2025-01-14 カリフォルニア大学リバーサイド校(UCR)
<関連情報>
- https://news.ucr.edu/articles/2025/01/14/genetic-mutation-linked-higher-sars-cov-2-risk
- https://www.cmghjournal.org/article/S2352-345X(24)00202-9/fulltext
トファシチニブはPTPN2遺伝子のIBDリスク変異によるSARS-CoV-2感染感受性の上昇を抑制する Tofacitinib Mitigates the Increased SARS-CoV-2 Infection Susceptibility Caused by an IBD Risk Variant in the PTPN2 Gene
Marianne R. Spalinger∙ Golshid Sanati1 ∙ Pritha Chatterjee∙ … ∙ Xiwei Wu∙ Brigid S. Boland∙ Declan F. McCole
Cellular and Molecular Gastroenterology and Hepatology Published:January 3, 2025
DOI:https://doi.org/10.1016/j.jcmgh.2024.101447
Graphical abstract
Abstract
Background
Coronavirus disease (COVID-19), caused by SARS-CoV-2, triggered a global pandemic with severe medical and socioeconomic consequences.
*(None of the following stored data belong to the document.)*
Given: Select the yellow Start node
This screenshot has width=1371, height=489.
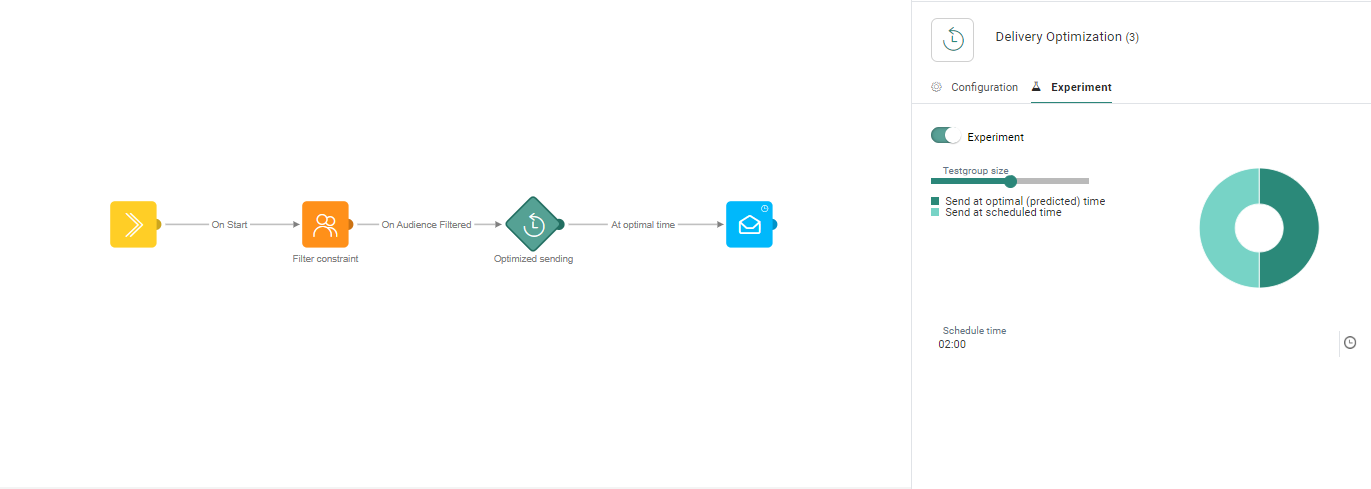Looking at the screenshot, I should pyautogui.click(x=133, y=224).
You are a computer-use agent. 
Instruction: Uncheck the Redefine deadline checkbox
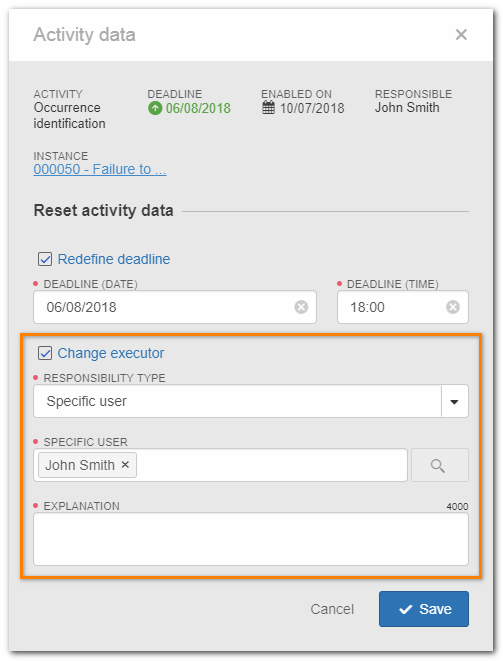(45, 259)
While fatality rates are higher among the elderly and those with underlying comorbidities, host factors that promote susceptibility to SARS-CoV-2 infection and severe disease are poorly understood. Although individuals with certain autoimmune/inflammatory disorders show increased susceptibility to viral infections, there is incomplete knowledge of SARS-CoV-2 susceptibility in these diseases. The aim of our study was to investigate whether the autoimmunity risk gene, PTPN2, which also confers elevated risk to develop inflammatory bowel disease (IBD), affects susceptibility to SARS-CoV-2 viral uptake.
Methods
Using samples from PTPN2 genotyped IBD patients, PTPN2-deficient mice, and human intestinal and lung epithelial cell lines, we investigated how PTPN2 affects expression of the SARS-CoV-2 receptor ACE2, and uptake of virus-like particles expressing the SARS-CoV2 spike protein and live SARS-CoV-2 virus.
Results
We report that the autoimmune PTPN2 loss-of-function risk variant rs1893217 promotes expression of the SARS-CoV-2 receptor, ACE2, and increases cellular entry of SARS-CoV-2 spike protein and live virus. Elevated ACE2 expression and viral entry were mediated by increased JAK-STAT signalling, and were reversed by the JAK inhibitor, tofacitinib.
Conclusion
Collectively, our findings uncover a novel risk biomarker for increased expression of the SARS-CoV-2 receptor and viral entry, and identify a clinically approved therapeutic agent to mitigate this risk.